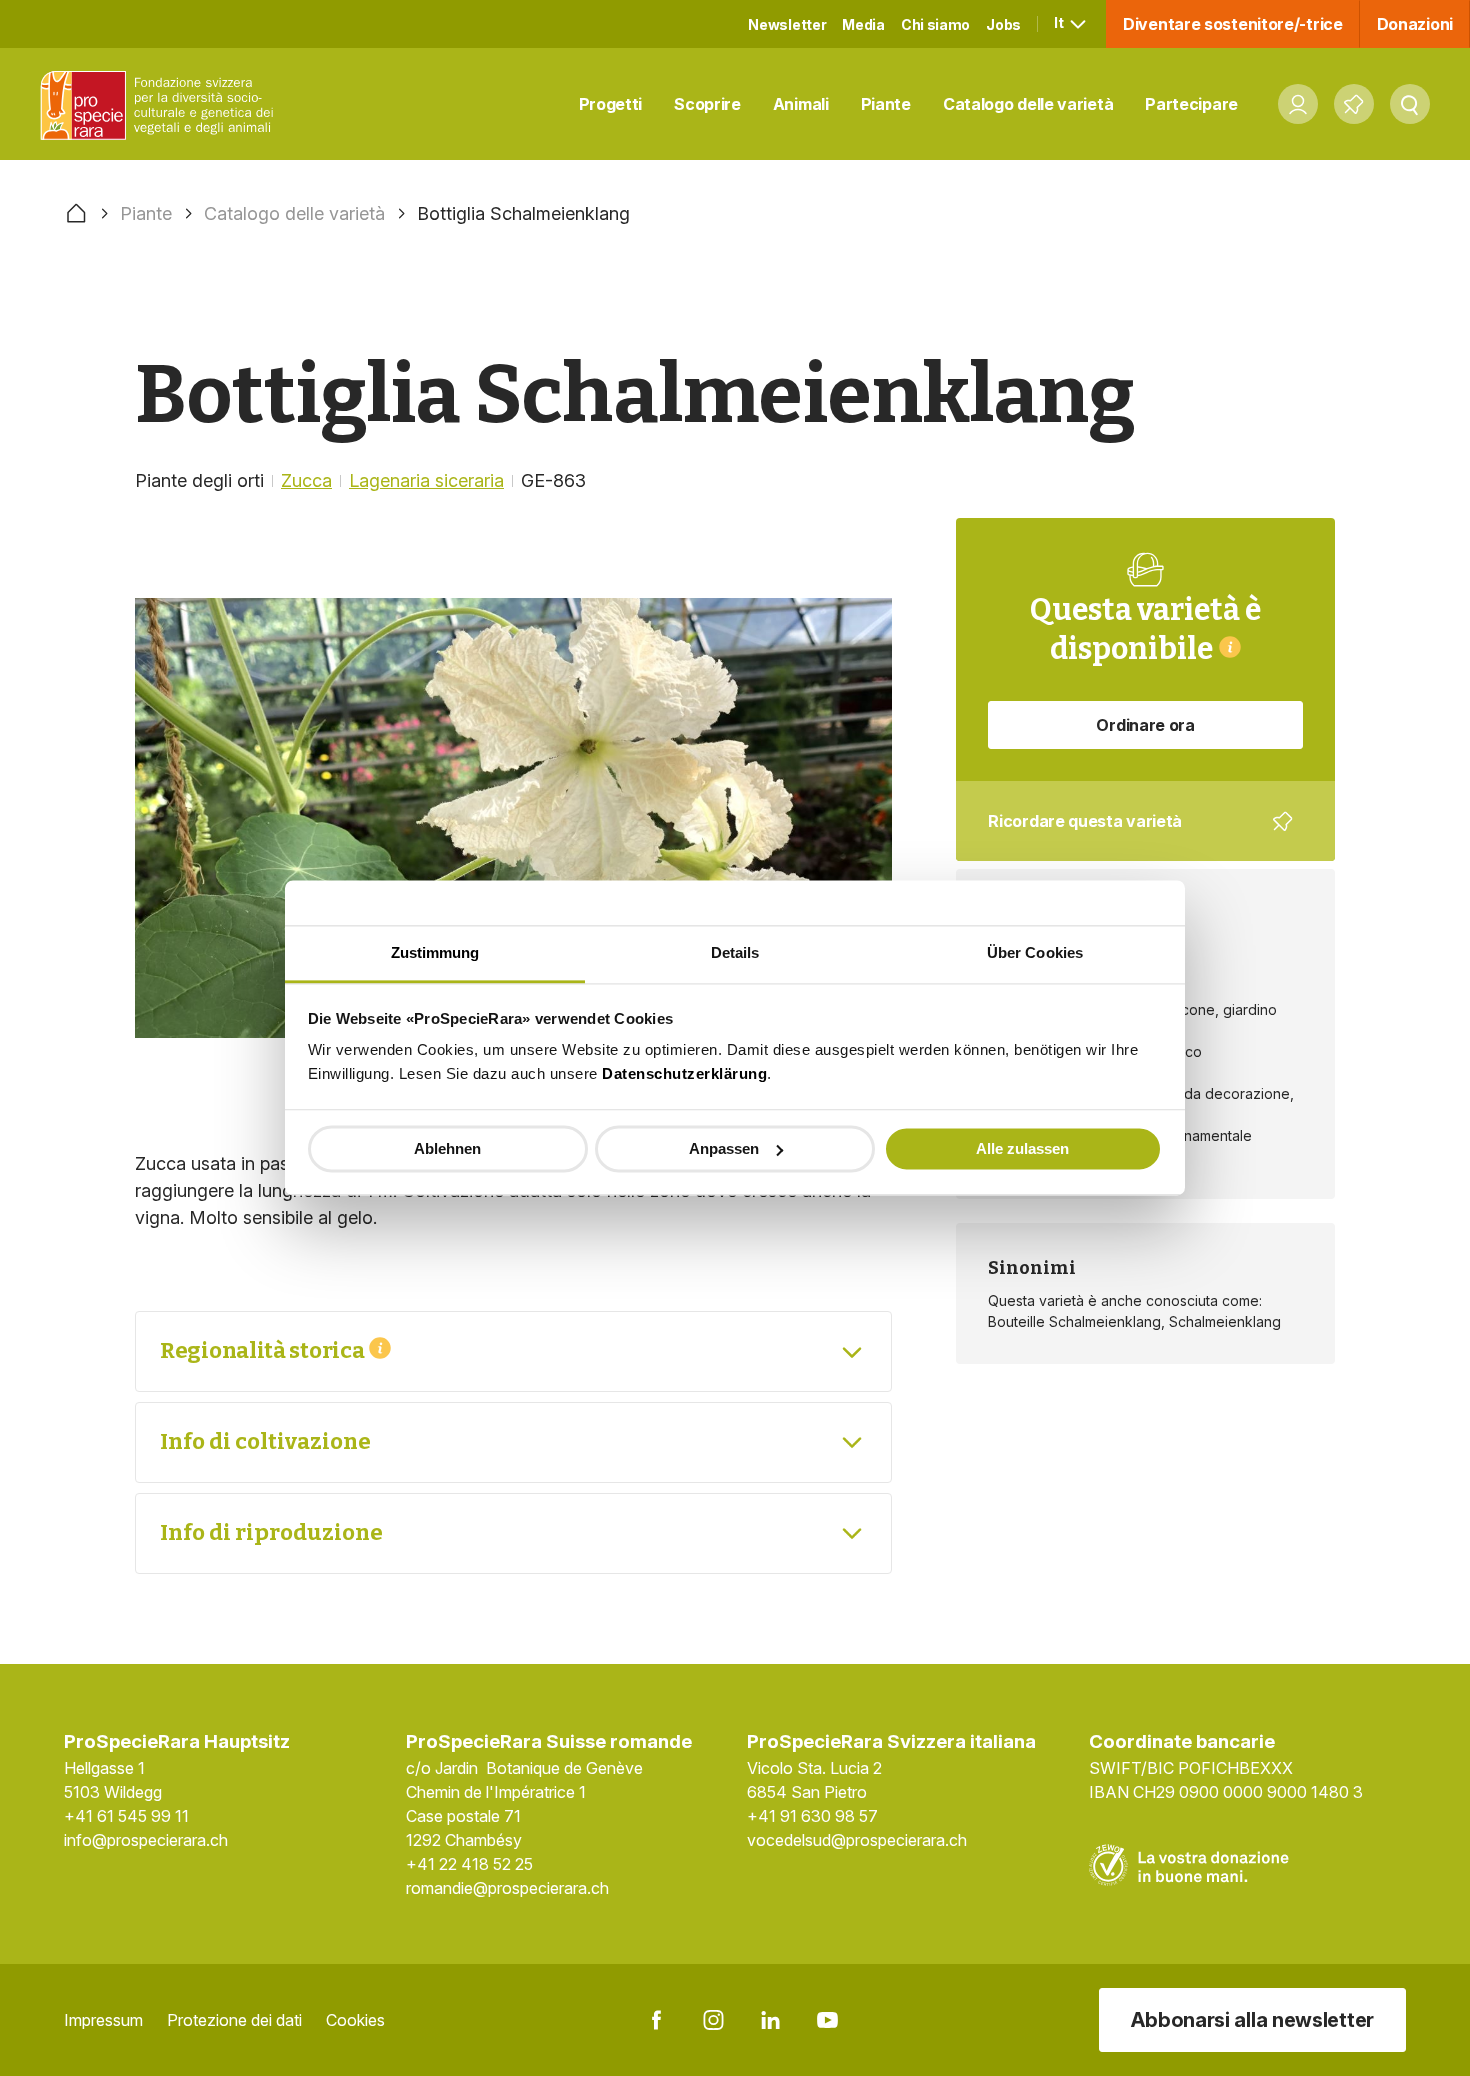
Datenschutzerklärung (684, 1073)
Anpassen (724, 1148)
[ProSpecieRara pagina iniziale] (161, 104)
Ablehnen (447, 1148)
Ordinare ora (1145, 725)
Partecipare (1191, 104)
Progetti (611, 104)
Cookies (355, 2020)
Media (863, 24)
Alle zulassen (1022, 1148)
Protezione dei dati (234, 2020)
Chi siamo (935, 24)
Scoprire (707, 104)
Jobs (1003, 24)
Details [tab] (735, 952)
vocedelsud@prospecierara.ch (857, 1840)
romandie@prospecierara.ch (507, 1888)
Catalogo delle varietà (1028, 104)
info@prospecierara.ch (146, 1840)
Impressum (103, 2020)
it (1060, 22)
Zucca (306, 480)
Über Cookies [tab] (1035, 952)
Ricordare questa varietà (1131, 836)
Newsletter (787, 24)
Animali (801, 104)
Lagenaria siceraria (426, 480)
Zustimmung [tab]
--
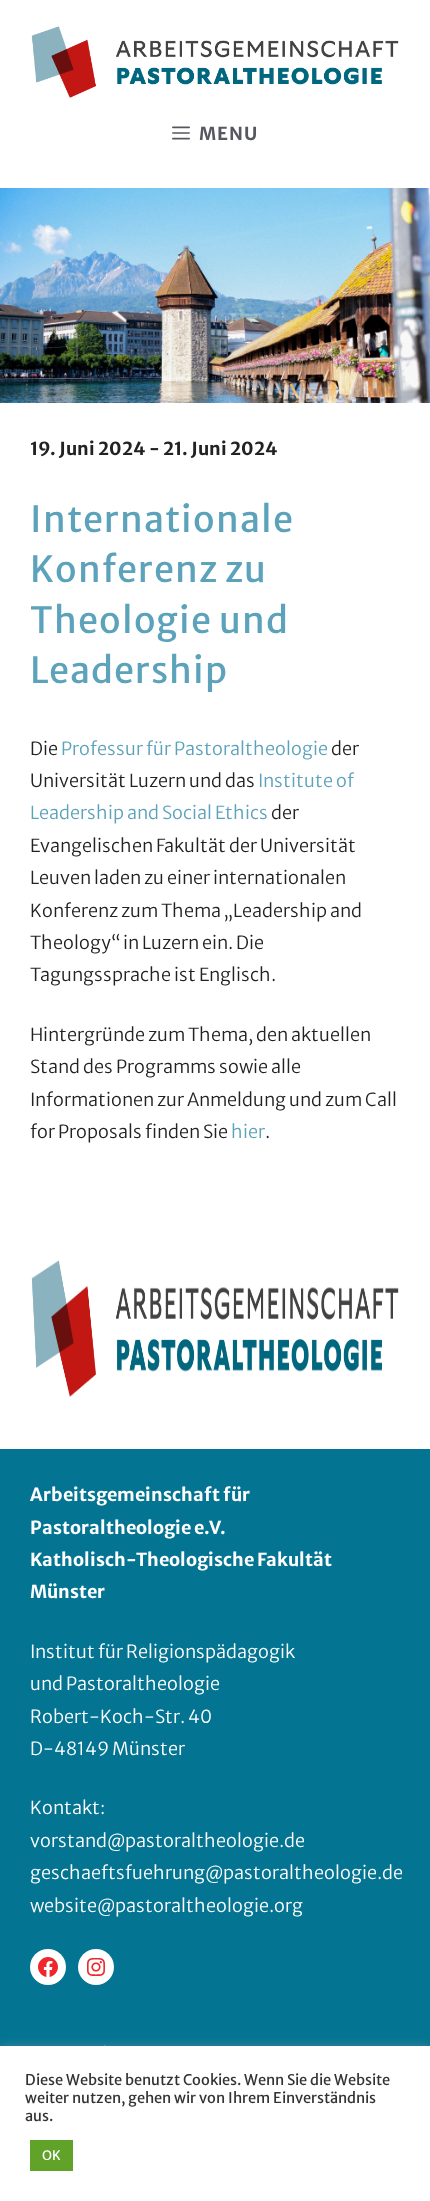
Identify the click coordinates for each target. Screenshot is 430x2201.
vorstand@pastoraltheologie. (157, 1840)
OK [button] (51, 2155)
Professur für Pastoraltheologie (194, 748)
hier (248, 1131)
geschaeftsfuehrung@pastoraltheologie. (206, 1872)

§ **WHAT NEEDS TO BE DONE**: Would you output, from the records above, exactly the run of lines that starts at the line containing "Media (863, 24)" and ends at the line containing "Zustimmung [tab]", and only that run?

§ **FINAL ANSWER**:
Media (863, 24)
Alle zulassen (1022, 1148)
Protezione dei dati (234, 2020)
Chi siamo (935, 24)
Scoprire (707, 104)
Jobs (1003, 24)
Details [tab] (735, 952)
vocedelsud@prospecierara.ch (857, 1840)
romandie@prospecierara.ch (507, 1888)
Catalogo delle varietà (1028, 104)
info@prospecierara.ch (146, 1840)
Impressum (103, 2020)
it (1060, 22)
Zucca (306, 480)
Über Cookies [tab] (1035, 952)
Ricordare questa varietà (1131, 836)
Newsletter (787, 24)
Animali (801, 104)
Lagenaria siceraria (426, 480)
Zustimmung [tab]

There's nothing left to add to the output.